Return every entry exactly as written.
─── Information supplied
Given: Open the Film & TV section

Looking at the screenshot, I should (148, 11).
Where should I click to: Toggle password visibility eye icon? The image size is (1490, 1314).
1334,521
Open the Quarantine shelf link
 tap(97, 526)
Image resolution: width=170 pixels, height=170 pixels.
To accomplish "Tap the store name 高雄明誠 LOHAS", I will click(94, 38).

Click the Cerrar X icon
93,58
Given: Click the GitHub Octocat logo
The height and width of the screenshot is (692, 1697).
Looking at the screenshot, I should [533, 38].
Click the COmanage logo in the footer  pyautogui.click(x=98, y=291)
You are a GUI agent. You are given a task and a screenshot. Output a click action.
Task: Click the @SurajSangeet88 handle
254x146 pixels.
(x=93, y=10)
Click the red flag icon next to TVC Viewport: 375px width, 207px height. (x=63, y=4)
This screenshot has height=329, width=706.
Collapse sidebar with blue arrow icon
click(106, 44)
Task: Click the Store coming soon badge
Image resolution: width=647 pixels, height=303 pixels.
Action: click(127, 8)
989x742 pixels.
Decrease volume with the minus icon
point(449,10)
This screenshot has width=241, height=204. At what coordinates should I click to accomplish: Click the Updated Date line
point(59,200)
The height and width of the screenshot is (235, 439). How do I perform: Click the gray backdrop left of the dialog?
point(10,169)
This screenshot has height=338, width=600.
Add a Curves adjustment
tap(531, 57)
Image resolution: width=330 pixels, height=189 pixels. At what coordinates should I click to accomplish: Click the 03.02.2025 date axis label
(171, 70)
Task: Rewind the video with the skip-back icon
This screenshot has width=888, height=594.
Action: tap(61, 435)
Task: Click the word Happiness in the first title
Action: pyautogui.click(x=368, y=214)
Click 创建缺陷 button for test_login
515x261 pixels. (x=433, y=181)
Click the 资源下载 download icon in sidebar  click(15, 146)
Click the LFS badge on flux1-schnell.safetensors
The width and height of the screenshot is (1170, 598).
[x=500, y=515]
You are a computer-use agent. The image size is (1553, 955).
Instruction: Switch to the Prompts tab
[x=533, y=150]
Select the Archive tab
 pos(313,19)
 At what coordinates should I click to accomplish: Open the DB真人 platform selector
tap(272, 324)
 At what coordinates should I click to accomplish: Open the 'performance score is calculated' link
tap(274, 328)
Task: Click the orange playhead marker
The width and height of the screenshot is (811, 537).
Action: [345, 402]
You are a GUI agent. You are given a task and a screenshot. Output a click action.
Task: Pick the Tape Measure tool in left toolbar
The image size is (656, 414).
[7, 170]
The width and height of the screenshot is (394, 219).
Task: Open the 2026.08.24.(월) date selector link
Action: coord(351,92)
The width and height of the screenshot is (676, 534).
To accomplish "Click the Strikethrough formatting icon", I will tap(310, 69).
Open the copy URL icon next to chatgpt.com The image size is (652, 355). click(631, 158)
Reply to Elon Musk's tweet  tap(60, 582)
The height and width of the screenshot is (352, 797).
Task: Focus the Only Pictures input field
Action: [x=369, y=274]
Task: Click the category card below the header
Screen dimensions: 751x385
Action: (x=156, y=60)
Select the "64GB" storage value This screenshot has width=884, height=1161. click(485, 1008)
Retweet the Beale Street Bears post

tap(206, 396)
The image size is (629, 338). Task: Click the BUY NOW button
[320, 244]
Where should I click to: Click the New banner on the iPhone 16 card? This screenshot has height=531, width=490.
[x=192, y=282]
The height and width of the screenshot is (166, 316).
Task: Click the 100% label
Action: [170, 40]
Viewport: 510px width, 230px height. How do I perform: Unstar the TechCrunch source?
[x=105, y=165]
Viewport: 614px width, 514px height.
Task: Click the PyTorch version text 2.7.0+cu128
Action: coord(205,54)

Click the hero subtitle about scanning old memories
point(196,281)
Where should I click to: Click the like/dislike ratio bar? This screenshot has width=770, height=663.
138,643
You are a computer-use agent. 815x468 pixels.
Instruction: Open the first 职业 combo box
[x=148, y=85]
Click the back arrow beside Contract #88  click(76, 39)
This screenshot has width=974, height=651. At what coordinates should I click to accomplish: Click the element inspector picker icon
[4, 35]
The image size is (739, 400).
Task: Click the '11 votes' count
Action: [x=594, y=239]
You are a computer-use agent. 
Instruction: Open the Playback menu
──────
## Exercise result
Given: Open the Film & TV section

Looking at the screenshot, I should (148, 11).
Where should I click to: Toggle password visibility eye icon? The image size is (1490, 1314).
1334,521
Open the Quarantine shelf link
 tap(97, 526)
Image resolution: width=170 pixels, height=170 pixels.
To accomplish "Tap the store name 高雄明誠 LOHAS", I will click(94, 38).

Click the Cerrar X icon
93,58
Given: Click the GitHub Octocat logo
The height and width of the screenshot is (692, 1697).
Looking at the screenshot, I should [533, 38].
Click the COmanage logo in the footer  pyautogui.click(x=98, y=291)
You are a GUI agent. You are given a task and a screenshot. Output a click action.
Task: Click the @SurajSangeet88 handle
254x146 pixels.
(x=93, y=10)
Click the red flag icon next to TVC Viewport: 375px width, 207px height. (x=63, y=4)
This screenshot has height=329, width=706.
Collapse sidebar with blue arrow icon
click(106, 44)
Task: Click the Store coming soon badge
Image resolution: width=647 pixels, height=303 pixels.
Action: click(127, 8)
989x742 pixels.
Decrease volume with the minus icon
point(449,10)
This screenshot has width=241, height=204. At what coordinates should I click to accomplish: Click the Updated Date line
point(59,200)
The height and width of the screenshot is (235, 439). How do I perform: Click the gray backdrop left of the dialog?
point(10,169)
This screenshot has height=338, width=600.
Add a Curves adjustment
tap(531, 57)
Image resolution: width=330 pixels, height=189 pixels. At what coordinates should I click to accomplish: Click the 03.02.2025 date axis label
(171, 70)
Task: Rewind the video with the skip-back icon
This screenshot has width=888, height=594.
Action: tap(61, 435)
Task: Click the word Happiness in the first title
Action: pyautogui.click(x=368, y=214)
Click 创建缺陷 button for test_login
515x261 pixels. (x=433, y=181)
Click the 资源下载 download icon in sidebar  click(15, 146)
Click the LFS badge on flux1-schnell.safetensors
The width and height of the screenshot is (1170, 598).
[x=500, y=515]
You are a computer-use agent. The image size is (1553, 955).
Instruction: Switch to the Prompts tab
[x=533, y=150]
Select the Archive tab
 pos(313,19)
 At what coordinates should I click to accomplish: Open the DB真人 platform selector
tap(272, 324)
 At what coordinates should I click to accomplish: Open the 'performance score is calculated' link
tap(274, 328)
Task: Click the orange playhead marker
The width and height of the screenshot is (811, 537).
Action: [345, 402]
You are a GUI agent. You are given a task and a screenshot. Output a click action.
Task: Pick the Tape Measure tool in left toolbar
The image size is (656, 414).
[7, 170]
The width and height of the screenshot is (394, 219).
Task: Open the 2026.08.24.(월) date selector link
Action: coord(351,92)
The width and height of the screenshot is (676, 534).
To accomplish "Click the Strikethrough formatting icon", I will tap(310, 69).
Open the copy URL icon next to chatgpt.com The image size is (652, 355). click(631, 158)
Reply to Elon Musk's tweet  tap(60, 582)
The height and width of the screenshot is (352, 797).
Task: Focus the Only Pictures input field
Action: [x=369, y=274]
Task: Click the category card below the header
Screen dimensions: 751x385
Action: (x=156, y=60)
Select the "64GB" storage value This screenshot has width=884, height=1161. click(485, 1008)
Retweet the Beale Street Bears post

tap(206, 396)
The image size is (629, 338). Task: Click the BUY NOW button
[320, 244]
Where should I click to: Click the New banner on the iPhone 16 card? This screenshot has height=531, width=490.
[x=192, y=282]
The height and width of the screenshot is (166, 316).
Task: Click the 100% label
Action: [170, 40]
Viewport: 510px width, 230px height. How do I perform: Unstar the TechCrunch source?
[x=105, y=165]
Viewport: 614px width, 514px height.
Task: Click the PyTorch version text 2.7.0+cu128
Action: coord(205,54)

Click the hero subtitle about scanning old memories
point(196,281)
Where should I click to: Click the like/dislike ratio bar? This screenshot has width=770, height=663.
138,643
You are a computer-use agent. 815x468 pixels.
Instruction: Open the first 职业 combo box
[x=148, y=85]
Click the back arrow beside Contract #88  click(76, 39)
This screenshot has width=974, height=651. At what coordinates should I click to accomplish: Click the element inspector picker icon
[4, 35]
The image size is (739, 400).
Task: Click the '11 votes' count
Action: [x=594, y=239]
You are a computer-use agent. 
Instruction: Open the Playback menu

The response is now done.